Project

Profile

Help

Story #7832

closed

[EPIC] As a user, I have Alternate Content Sources

Added by bmbouter over 3 years ago. Updated about 2 years ago.

Status:
CLOSED - CURRENTRELEASE
Priority:
Normal
Assignee:
-
Category:
-
Sprint/Milestone:
-
Start date:
Due date:
% Done:

100%

Estimated time:
(Total: 0:00 h)
Platform Release:
Groomed:
No
Sprint Candidate:
No
Tags:
Sprint:
Sprint 109
Quarter:

Description

Background

In Pulp2 there was a feature called "Alternate Content Sources". In Pulp2 this was supported for pulp_rpm only. Here's how it worked:

  1. User configured an alternate content source, which lists many "paths" each representing a repo available from the remote source. For example, the Alternate Content Source (ACS) could be a local copy of the CDN within an AWS region. Or another would be a locally mounted copy of a portion of the CDN.
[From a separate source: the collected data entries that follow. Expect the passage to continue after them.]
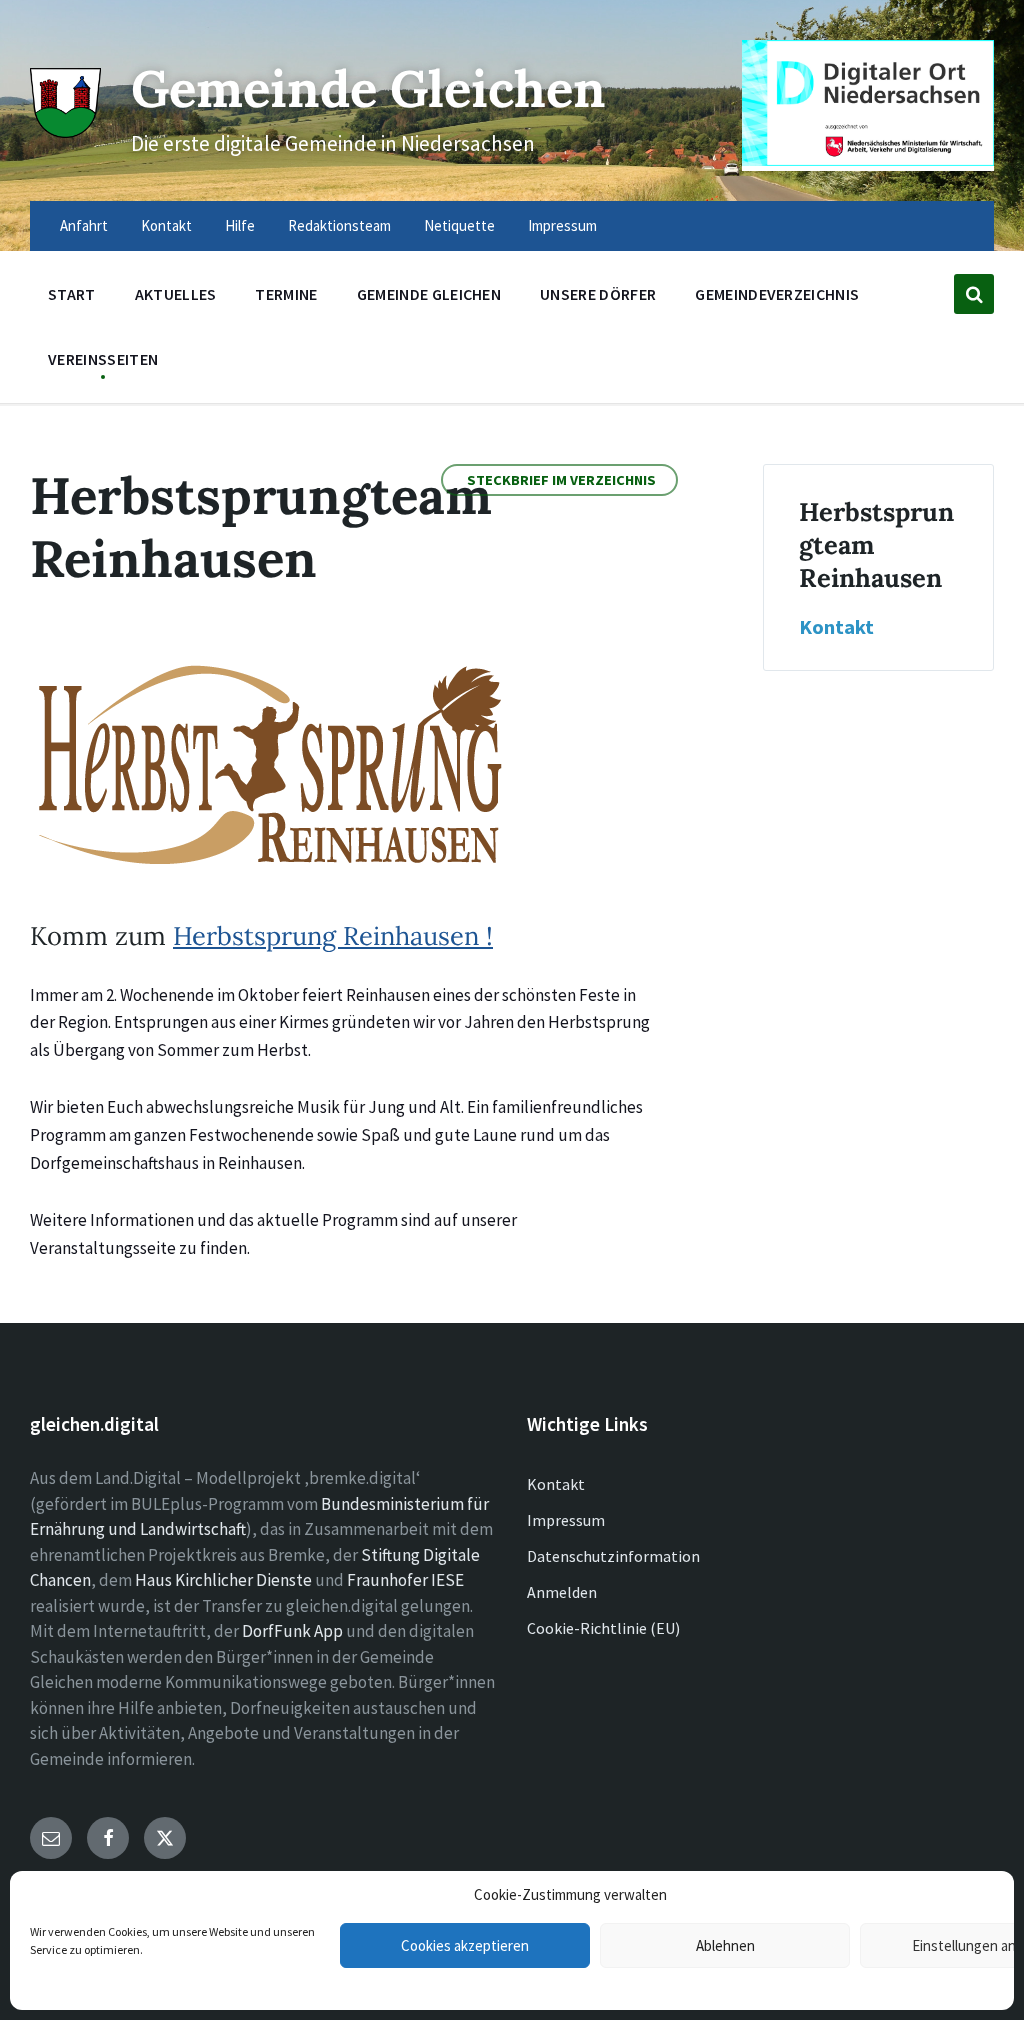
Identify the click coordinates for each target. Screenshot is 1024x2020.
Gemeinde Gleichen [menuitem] (429, 294)
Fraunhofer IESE (405, 1580)
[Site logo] (65, 132)
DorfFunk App (292, 1631)
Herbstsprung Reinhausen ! (333, 935)
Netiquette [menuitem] (459, 225)
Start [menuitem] (72, 294)
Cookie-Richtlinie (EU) (603, 1628)
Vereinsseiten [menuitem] (103, 359)
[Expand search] (974, 294)
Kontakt (836, 627)
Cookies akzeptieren (465, 1945)
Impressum (566, 1520)
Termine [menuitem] (286, 294)
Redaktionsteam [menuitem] (339, 225)
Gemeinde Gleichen (368, 88)
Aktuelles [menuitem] (176, 294)
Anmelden (562, 1592)
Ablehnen (725, 1945)
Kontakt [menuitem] (166, 225)
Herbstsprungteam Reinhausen (876, 544)
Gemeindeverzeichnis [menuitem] (777, 294)
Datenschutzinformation (613, 1556)
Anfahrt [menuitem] (84, 225)
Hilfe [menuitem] (240, 225)
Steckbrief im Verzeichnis (561, 480)
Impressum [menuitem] (562, 225)
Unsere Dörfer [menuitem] (598, 294)
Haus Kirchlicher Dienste (223, 1580)
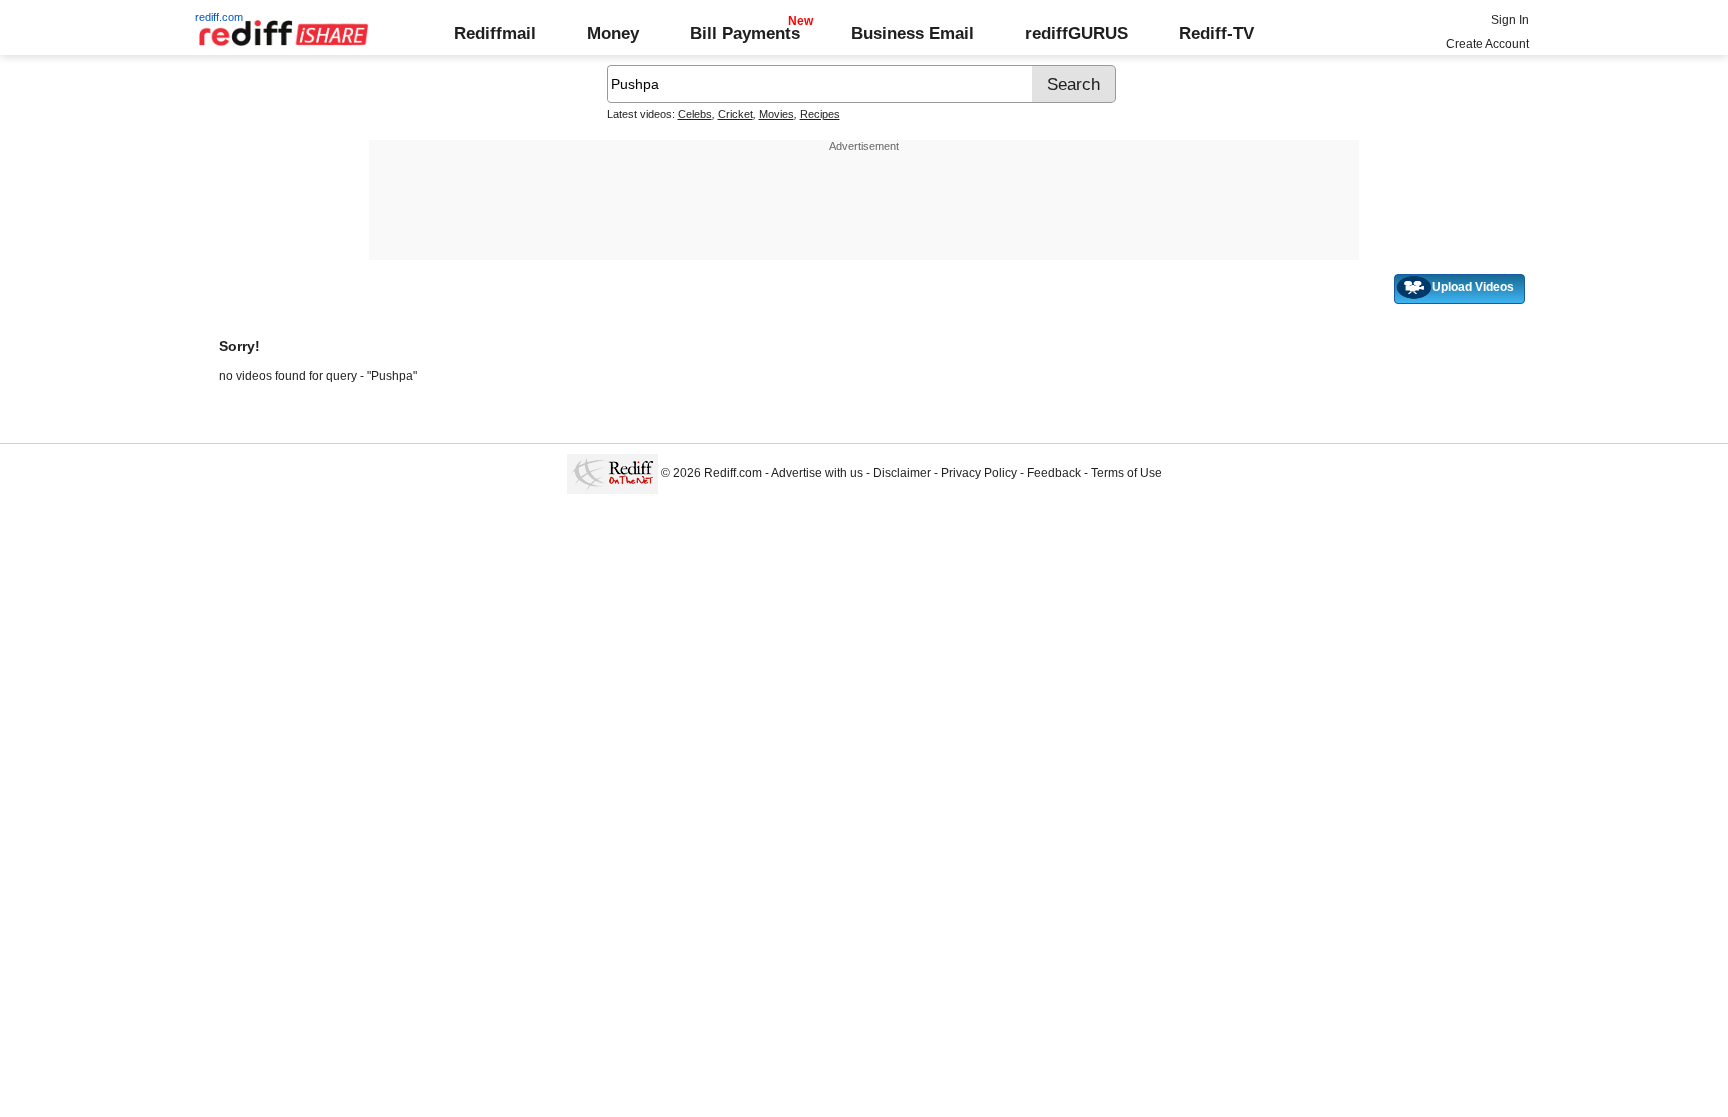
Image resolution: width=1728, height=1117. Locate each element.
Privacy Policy (979, 473)
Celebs (695, 114)
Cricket (735, 114)
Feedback (1054, 473)
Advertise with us (817, 473)
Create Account (1487, 44)
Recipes (820, 114)
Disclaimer (902, 473)
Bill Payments (745, 33)
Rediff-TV (1216, 33)
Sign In (1510, 20)
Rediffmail (495, 33)
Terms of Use (1126, 473)
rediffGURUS (1076, 33)
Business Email (912, 33)
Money (613, 33)
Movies (776, 114)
  2. Then a user refreshes the alternate content source. This indexes the binary data that is available in the remote source. This avoids every sync operation to have the parse all paths on the alternate content source at runtime.

  3. When sync occurs, it considers the data available from the alternate content source and if an exact content unit is available via the ACS the download occurs from the ACS first.

Here's an example of a Pulp2 local ACS config:

[pulp-content-source]
enabled: 1
priority: 0
expires: 3d
name: Pulp Content Source
type: yum
base_url: http://192.168.1.11/pub/content/
paths:   beta/rhel/server/7/x86_64/satellite/6/os/
  eus/rhel/server/7/7.3/x86_64/os/
  dist/rhel/client/6/6.2/x86_64/kickstart/
  dist/rhel/client/6/6.2/x86_64/kickstart/Client/
  dist/rhel/client/6/6.2/x86_64/os/
  dist/rhel/client/6/6.8/i386/kickstart/
  dist/rhel/client/6/6.8/i386/kickstart/Client/

A few Pulp2 details

ACS in Pulp2 had...

  • a priority but in practice this was not meaningfully used
  • certificates used when fetching content (optional). Fetching content in an AWS region required a cert.
  • a headers to specify headers attached to the requests going to the ACS

Use Cases

CDN connection is low-bandwidth and/or high-latency

As a user, I have a low-bandwidth and/or high-latency connection to the authoritative source of content, e.g. CDN. I also have a local (either local disk or local network), but it's not authoritative, it could be old. There should be a way to fetch the metadata from the authoritative source, and the content from the "near" source whenever it's identical.

Quickly setting up a Pulp server

As a user setting up a new Pulp server, and I already have a local disk or local network of content that should go into that Pulp server, I should be able to use it. The CDN or remote source is still the authoritative one, but if the binary data is the same, I shouldn't need to bring it in over the WAN.

Putting a Pulp server in the cloud

As a user, deploying a Pulp server to the cloud, e.g. Amazon AWS, the CDN should still be authoritative, but there is usually a "nearly up to date" copy of that content also available in the AWS region which is very fast. This is usually faster, but also cheaper since in-region network access does not cost like WAN access does. I want to use ACS to allow the CDN to be authoritative, but use the regional copy for binary data whenever possible.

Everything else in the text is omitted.